The pilot for "Universe" could have been ready in January. It was in fact ready in March, but CBS wouldn't put it on the air during a crucial ratings period. They dumped it into June on the grounds that it can't do much harm.
Cronkite says the better way to do the show would be to give it a few airings and watch the reaction. "If we could just get on the air with it, it would develop over four of five presentations, go through a shakedown, and maybe turn into something pretty exciting," Cronkite said. "But the executive mind doesn't work that way."
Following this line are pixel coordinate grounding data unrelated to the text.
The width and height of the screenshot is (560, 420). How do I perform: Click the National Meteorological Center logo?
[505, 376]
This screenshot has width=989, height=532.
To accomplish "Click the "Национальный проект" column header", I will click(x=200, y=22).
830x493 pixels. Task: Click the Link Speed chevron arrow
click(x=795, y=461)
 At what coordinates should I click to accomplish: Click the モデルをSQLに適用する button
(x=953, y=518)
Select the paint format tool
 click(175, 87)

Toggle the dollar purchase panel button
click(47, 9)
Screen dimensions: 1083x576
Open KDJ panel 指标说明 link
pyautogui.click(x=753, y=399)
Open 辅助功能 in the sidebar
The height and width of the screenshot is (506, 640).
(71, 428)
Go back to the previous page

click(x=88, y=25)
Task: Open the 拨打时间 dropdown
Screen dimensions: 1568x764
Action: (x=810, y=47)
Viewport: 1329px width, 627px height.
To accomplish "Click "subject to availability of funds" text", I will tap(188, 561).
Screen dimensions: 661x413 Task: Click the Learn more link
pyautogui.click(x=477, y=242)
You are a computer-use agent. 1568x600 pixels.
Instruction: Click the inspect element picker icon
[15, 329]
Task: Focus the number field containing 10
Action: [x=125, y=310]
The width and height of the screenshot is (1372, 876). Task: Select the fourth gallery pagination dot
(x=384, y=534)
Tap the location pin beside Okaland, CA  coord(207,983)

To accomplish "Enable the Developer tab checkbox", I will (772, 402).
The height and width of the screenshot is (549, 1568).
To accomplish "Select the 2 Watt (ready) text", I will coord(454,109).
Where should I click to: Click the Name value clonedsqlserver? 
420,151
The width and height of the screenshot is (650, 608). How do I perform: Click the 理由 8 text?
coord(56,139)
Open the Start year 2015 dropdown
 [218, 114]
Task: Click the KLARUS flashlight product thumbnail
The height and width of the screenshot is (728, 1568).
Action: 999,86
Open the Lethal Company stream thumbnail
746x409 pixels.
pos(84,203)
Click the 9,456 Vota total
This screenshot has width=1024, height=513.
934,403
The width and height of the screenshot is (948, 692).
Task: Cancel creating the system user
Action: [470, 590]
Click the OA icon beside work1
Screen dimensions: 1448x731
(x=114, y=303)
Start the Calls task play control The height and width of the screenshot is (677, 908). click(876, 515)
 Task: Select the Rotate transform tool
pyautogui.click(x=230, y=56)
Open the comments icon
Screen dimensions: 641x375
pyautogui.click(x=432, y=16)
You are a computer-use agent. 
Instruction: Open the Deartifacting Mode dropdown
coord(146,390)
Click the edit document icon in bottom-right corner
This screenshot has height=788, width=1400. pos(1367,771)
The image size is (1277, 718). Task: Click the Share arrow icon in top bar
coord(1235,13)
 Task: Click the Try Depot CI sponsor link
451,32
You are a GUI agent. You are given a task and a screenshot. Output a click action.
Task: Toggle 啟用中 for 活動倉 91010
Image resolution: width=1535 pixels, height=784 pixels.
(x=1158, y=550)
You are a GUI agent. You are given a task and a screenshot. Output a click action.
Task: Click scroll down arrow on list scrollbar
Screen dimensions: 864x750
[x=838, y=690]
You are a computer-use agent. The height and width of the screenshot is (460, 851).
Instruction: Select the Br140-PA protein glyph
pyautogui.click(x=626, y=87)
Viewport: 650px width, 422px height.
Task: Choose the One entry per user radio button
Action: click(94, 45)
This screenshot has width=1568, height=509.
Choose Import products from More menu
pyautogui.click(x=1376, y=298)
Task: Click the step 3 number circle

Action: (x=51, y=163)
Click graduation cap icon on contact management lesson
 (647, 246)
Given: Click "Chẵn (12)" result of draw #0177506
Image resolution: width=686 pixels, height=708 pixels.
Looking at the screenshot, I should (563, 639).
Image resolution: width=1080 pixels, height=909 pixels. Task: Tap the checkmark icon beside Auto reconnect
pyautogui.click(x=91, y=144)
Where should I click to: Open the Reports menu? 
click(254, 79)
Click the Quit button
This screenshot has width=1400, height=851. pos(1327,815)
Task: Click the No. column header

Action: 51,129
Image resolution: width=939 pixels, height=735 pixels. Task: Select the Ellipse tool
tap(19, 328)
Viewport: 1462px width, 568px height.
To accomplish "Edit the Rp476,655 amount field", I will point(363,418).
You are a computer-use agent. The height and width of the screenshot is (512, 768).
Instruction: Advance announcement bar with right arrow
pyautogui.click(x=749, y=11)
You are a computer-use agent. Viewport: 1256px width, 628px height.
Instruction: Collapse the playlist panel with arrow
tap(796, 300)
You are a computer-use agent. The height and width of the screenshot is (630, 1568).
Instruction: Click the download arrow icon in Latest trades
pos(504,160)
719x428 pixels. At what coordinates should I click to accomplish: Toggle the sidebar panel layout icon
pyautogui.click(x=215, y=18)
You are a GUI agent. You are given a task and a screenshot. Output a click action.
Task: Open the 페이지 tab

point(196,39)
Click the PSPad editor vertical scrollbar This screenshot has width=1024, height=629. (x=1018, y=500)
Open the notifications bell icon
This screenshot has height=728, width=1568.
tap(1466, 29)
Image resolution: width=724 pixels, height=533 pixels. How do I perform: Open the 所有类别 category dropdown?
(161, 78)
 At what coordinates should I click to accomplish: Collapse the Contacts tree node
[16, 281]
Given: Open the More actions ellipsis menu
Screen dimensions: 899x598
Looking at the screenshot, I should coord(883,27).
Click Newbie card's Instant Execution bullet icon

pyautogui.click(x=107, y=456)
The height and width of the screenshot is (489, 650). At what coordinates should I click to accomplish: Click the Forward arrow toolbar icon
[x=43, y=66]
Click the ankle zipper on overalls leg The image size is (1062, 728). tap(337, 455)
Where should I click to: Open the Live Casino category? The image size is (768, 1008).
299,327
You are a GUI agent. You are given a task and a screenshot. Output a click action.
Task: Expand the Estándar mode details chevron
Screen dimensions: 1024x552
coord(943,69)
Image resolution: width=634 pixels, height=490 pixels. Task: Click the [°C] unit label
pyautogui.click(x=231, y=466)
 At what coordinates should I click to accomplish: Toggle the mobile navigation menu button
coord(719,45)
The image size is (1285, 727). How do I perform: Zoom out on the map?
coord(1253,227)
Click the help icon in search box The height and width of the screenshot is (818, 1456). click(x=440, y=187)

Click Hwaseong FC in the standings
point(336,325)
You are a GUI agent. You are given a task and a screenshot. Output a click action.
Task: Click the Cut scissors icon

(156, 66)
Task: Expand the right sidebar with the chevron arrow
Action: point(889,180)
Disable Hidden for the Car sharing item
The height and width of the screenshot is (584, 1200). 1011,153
Producer Bonn hadn't dreamed of approaching Cronkite to host the program when the idea was first presented to him a year ago. "He asked to see an outline of the first show," Bonn recalled yesterday, "and then later he handed me a note and said he'd love to do it himself." Asked if he would like Cronkite for the series, should it evolve, Bonn burbled: "Boy, would I!"
Asked if he could host the program and still anchor the CBS Evening News, Cronkite said: "I'd make any arrangement necessary to try to do it. I'd like to participate actively, in the sense of doing at least one story a week."
Cronkite has long has a passion for ecological, environmental and scientific stories and was patron saint of the space shots during the golden days of the Mercury, Gemini and Apollo missions. He is the perfect host for the program, partly because his mere presence helps demystify the subject matter and make it manageable for viewers. "Universe" becomes Uncle Walter's Old Curiosity Shop, and the proprietor clearly has tremendous concern with his inventory.
"What Walter essentially says to viewers," Bonn said, "is, 'Look, this isn't going to be so bad; you and I are going to go through this together.' One of our biggest problems is attracting women. I think women are scared to death of science, and, you know, it is comprehensible, it can be made understandable."
Cronkite helps immeasurably in making it so, or at least making it seem so.
"Universe" would help correct the shortage of science reporting on network television. Although we live in an exceedingly, sometimes maddeningly, technological age, science is covered meekly and with apparent reluctance by network news.
"It's such a wide-open field," Cronkite said, "and it's a totally unexplored and unexploited field. It is something television can do and ought to do exceedingly well."
Bonn hardly disagrees. "We're all geared up to go to series," he said. "I have two yards of file drawers filled with pieces I'd like to do. And the thing is, we would gear the show to the science aspects of the week's big stories. I've been dying this spring because of the show we could have done on Three Mile Island because if we were on the air we would have just torn out the show we had and done 'Universe' on Three Mile Island instead."
Bonn is aware of the discouraging rumblings coming from withing the CBS hierarchy - those brave souls who don't want any public affairs in prime time unless it's a barnburning moneymaker like "60 Minutes" - but he said: "I'm not hearing it officially and I don't want to hear it officially. It seems to me it would be damn foolish to drop the idea before it even gets a chance."
If "Universe" does become a series, Bonn said he would cut the 20-billion-year history down to 30 seconds. Imagine. But he wants to end it as he does on the pilot with a shot of a 20th-century, age-of-anxiety baby being born. "I'd want a new baby every week," Bonn said with the fervor of a visionary and a showman. "Black babies, brown babies, yellow babies, white babies - every different kind of damn baby there is!"
"Universe" is his baby now, and it remains to be seen whether CBS will let it grow up or pitch it into the Nile.
Walter Cronkite said he has his fingers crossed. CAPTION: Picture, Walter Cronkite on CBS' science show 'Universe' tonight.